* [YOUR OBJECTIVE] Please reproduce the email about implicit conversions and mutation in Scala word for word, from its first line to its last.
***** PASSAGE SHOWN
On Tue, Aug 10, 2010 at 12:58 PM, Ben Schulz <[email protected]> wrote:

> On 9 Aug., 21:23, Kevin Wright <[email protected]> wrote:
> > My goodness, what a tangled web you weave...
> > You're mutating an object AND using the return value at the same time
> > and you're doing it twice, in the same expression!
>
> It still disproves your statement.
>
> > Then to add insult to injury, you now propose to add an implicit
> conversion
> > to the mix.
> > An implicit conversion that, itself, has side effects.
>
> You will notice I remarked on that myself before.
>
> > Do please feel free to try it for yourself, but you truly deserve
> whatever
> > results you get from such an attempt!
> >
> > You're right, I truly have no idea what the relative order of execution
> is
> > for the implicits and the mutations and the ::
> > Then again, this sort of thing really shouldn't come up in a production
> > system.
> > If it did then I'd be asking some far more serious questions about code
> > quality.
> > It certainly wouldn't pass a review, and at first sight of such code I'd
> > engage in a refactoring or two, as this is just plain Bad Design(tm)
> >
> > Such a mix of implicit conversions and mutability really is imperative
> > programming at its worst, and captures EXACTLY the kind of mess that
> > functional programming seeks to avoid.
> >
> > In the sort of idiomatic good design that Scala encourages:
> >
> >    - You just don't combine mutation and returning a value, as ++ does
> >    - Wherever possible, functions should be pure.  For the same input
> they
> >    will *always* produce the same output, so order of execution isn't
> relevant
> >
> > You are quite right in stating that astonishing behaviour can result from
> a
> > truly abysmal design.
> > But isn't that true of any programming language?
**********
***** PROVIDED RECORDS
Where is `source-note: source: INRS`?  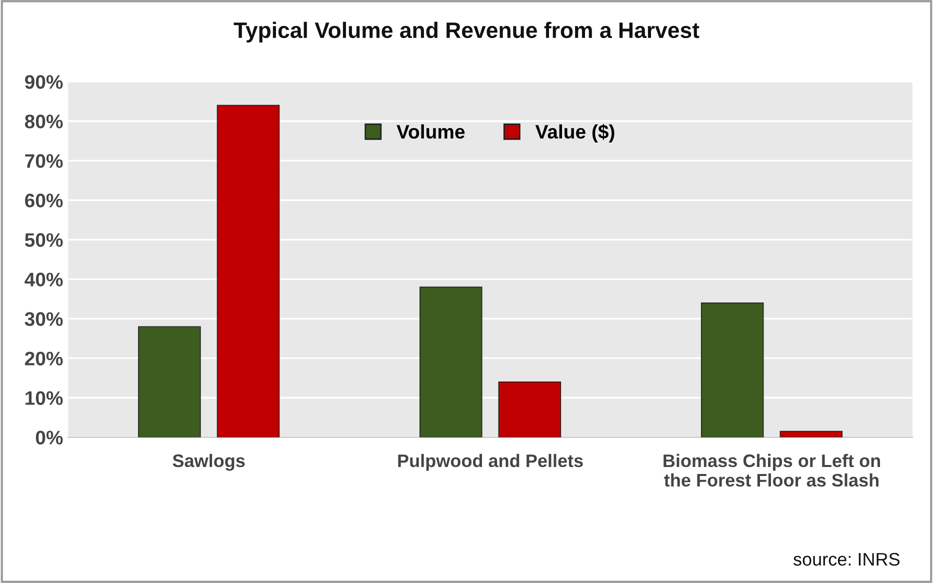
source-note: source: INRS is located at coordinates (846, 559).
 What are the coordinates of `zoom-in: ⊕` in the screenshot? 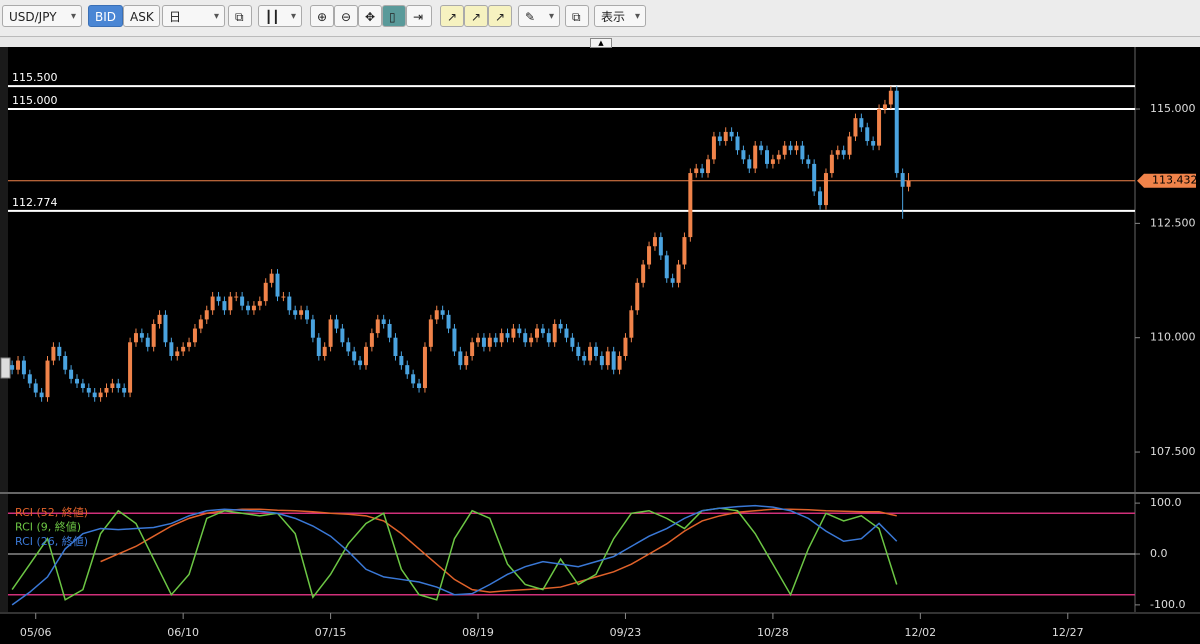 It's located at (322, 16).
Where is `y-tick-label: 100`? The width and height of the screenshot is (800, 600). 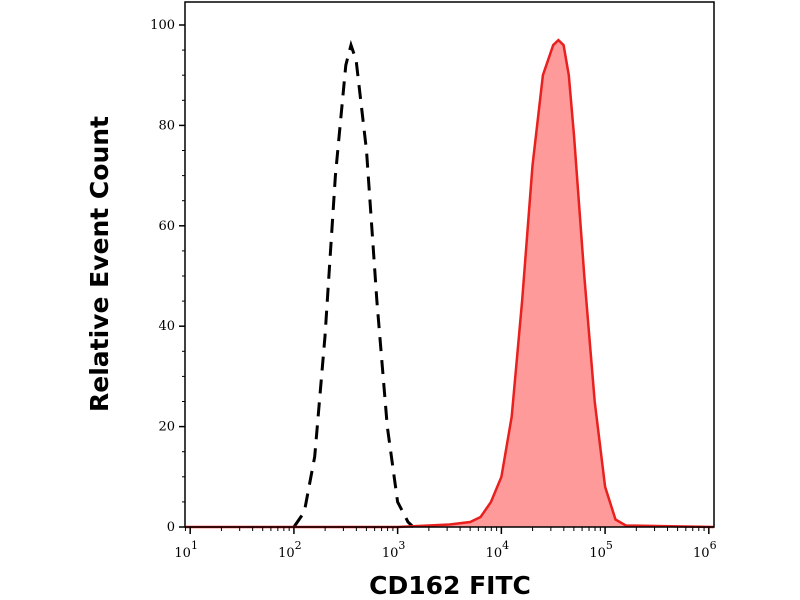
y-tick-label: 100 is located at coordinates (162, 26).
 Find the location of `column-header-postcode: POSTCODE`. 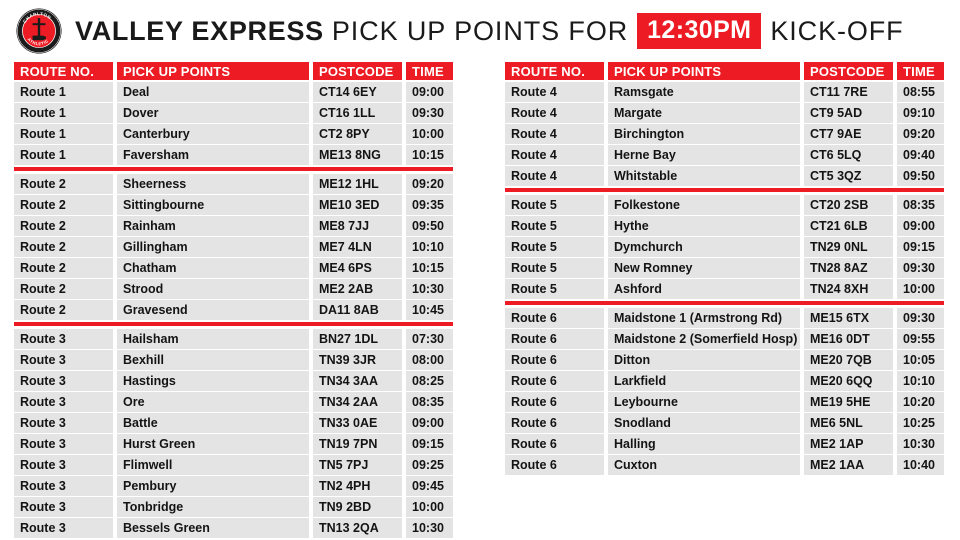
**********
* [SOLUTION TO THIS EXERCISE]
On Tue, Aug 10, 2010 at 12:58 PM, Ben Schulz <[email protected]> wrote:

> On 9 Aug., 21:23, Kevin Wright <[email protected]> wrote:
> > My goodness, what a tangled web you weave...
> > You're mutating an object AND using the return value at the same time
> > and you're doing it twice, in the same expression!
>
> It still disproves your statement.
>
> > Then to add insult to injury, you now propose to add an implicit
> conversion
> > to the mix.
> > An implicit conversion that, itself, has side effects.
>
> You will notice I remarked on that myself before.
>
> > Do please feel free to try it for yourself, but you truly deserve
> whatever
> > results you get from such an attempt!
> >
> > You're right, I truly have no idea what the relative order of execution
> is
> > for the implicits and the mutations and the ::
> > Then again, this sort of thing really shouldn't come up in a production
> > system.
> > If it did then I'd be asking some far more serious questions about code
> > quality.
> > It certainly wouldn't pass a review, and at first sight of such code I'd
> > engage in a refactoring or two, as this is just plain Bad Design(tm)
> >
> > Such a mix of implicit conversions and mutability really is imperative
> > programming at its worst, and captures EXACTLY the kind of mess that
> > functional programming seeks to avoid.
> >
> > In the sort of idiomatic good design that Scala encourages:
> >
> >    - You just don't combine mutation and returning a value, as ++ does
> >    - Wherever possible, functions should be pure.  For the same input
> they
> >    will *always* produce the same output, so order of execution isn't
> relevant
> >
> > You are quite right in stating that astonishing behaviour can result from
> a
> > truly abysmal design.
> > But isn't that true of any programming language?